On prep day, a batch is thawed in the lab and the work begins. Snippets of breast tissue are taken for DNA; feathers and toenail clippings are logged. Their isotopes reveal what the bird ate during its molt and growth, helping pinpoint where it wintered or summered. Remains are then carried to a room marked Dermestid Beetle Colony (“It doesn’t smell great in here,” Willard sings out as he leads me inside) where hundreds of thousands of the small, black, hard-shelled carrion critters dine, cleaning bird carcasses to the bone in less than a day.

Once the beetles are done, the skeletons are placed in a dilute solution of ammonium hydroxide for a total cleaning. Beautifully alabaster, the bones are painstakingly and individually numbered and stored in small, brown, jewel boxes.

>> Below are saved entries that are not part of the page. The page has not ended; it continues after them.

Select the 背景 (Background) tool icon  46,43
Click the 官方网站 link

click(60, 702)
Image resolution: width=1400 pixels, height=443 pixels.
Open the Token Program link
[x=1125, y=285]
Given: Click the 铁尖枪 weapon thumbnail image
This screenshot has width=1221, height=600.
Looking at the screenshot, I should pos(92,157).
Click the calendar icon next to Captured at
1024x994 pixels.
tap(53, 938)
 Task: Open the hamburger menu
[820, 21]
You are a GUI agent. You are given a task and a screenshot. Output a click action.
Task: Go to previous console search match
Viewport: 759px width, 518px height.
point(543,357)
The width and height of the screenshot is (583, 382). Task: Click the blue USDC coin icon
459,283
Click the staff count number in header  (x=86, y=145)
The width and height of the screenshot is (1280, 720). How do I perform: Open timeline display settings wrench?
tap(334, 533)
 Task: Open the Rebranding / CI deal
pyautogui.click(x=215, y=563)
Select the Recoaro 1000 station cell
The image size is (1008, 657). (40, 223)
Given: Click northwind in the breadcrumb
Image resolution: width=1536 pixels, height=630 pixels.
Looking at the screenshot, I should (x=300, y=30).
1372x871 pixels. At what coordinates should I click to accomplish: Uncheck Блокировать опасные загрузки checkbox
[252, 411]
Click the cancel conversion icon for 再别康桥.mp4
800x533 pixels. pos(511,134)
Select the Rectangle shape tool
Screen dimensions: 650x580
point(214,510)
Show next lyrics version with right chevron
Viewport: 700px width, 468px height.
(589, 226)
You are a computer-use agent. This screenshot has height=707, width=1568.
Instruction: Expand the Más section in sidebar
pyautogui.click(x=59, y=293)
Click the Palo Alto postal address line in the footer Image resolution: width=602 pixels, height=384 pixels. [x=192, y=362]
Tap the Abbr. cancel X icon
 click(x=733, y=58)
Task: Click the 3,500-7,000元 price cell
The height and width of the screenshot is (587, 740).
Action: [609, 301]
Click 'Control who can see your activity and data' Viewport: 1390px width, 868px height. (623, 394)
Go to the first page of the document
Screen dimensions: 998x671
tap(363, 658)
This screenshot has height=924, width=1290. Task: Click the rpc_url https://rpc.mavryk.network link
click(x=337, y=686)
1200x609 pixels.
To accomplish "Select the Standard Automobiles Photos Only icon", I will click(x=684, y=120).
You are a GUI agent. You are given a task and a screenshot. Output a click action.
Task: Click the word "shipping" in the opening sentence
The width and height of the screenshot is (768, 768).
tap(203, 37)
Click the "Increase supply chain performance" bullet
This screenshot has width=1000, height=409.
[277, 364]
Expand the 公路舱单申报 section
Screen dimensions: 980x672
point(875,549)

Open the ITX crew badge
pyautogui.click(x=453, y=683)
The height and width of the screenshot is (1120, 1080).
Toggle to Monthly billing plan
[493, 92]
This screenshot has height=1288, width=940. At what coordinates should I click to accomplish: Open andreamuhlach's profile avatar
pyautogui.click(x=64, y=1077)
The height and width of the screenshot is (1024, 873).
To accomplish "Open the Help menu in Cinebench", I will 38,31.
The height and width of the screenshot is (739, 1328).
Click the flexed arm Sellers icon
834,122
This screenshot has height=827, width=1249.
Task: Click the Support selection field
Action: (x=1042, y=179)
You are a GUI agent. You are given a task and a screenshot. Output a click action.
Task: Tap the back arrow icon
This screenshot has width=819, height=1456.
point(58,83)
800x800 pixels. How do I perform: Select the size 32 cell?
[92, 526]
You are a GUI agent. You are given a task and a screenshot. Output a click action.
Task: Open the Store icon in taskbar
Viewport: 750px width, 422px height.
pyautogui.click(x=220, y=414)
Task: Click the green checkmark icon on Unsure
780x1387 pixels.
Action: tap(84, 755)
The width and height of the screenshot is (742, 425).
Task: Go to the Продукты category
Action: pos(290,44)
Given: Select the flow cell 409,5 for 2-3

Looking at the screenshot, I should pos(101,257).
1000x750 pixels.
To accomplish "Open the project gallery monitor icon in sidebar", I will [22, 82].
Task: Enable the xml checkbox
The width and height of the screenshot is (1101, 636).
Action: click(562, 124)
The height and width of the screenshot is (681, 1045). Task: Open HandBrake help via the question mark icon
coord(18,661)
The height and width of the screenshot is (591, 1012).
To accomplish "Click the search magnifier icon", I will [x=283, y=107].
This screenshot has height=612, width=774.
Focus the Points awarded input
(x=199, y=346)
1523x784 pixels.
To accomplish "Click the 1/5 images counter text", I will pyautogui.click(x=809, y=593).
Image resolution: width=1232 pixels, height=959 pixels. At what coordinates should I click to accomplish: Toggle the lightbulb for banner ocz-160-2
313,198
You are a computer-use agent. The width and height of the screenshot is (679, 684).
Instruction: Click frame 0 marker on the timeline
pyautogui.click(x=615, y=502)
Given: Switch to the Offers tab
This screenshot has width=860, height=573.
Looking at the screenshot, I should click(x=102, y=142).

It’s a labor of love for the Willard lab. Consider that some members confess to having made “gamey but flavorful” soup stock from birds killed in the field as to not waste them.

Willard’s studies have turned up both bad news and good: Once abundant field sparrows are now rarely found, helping to show the decline in grassland species. On the upside, lights-out programs are decreasing the numbers of deaths. The number of birds killed at McCormick Place dropped from a high from 2,400 in the early 1990s to 400 for last year’s spring and fall migrations.

More importantly, Chicago has taken note of its threat to birds and is working to provide them safe passage. Architect Jeanne Gang has designed plans to turn more than 40 acres of Northerly Island, just off of the shore, into lush habitat, hoping to pull migrating birds away from the buildings. Several miles of parkland along South Lake Shore Drive are also slated to become bird habitat.

The brown creeper.

The brown creeper.

Of the thousands of birds that Willard’s team inspects, a few attain places of special reverence.‬ ‪Willard opens a drawer where a pinky-sized brown creeper lies as if asleep. Found by a collision monitor on April 17, 2009, along the city’s North Michigan Avenue, the creeper weighs less than a drinking straw.‬ ‪The birds are so small that they’re rarely seen in flight.‬

When this particular bird was found, one leg was banded, denoting that it had once survived a window strike, recovered, and was set free. Records showed that exactly one year before its death, the bird had hit another building, also on North Michigan Avenue, no more than two blocks away from the window that would mark its final flight.

The April 17 creeper wasn’t sent to the beetle room. It was carefully skinned, cleaned, stuffed with cotton, and sewed back together — and placed in a drawer, deeply respected for the story it told.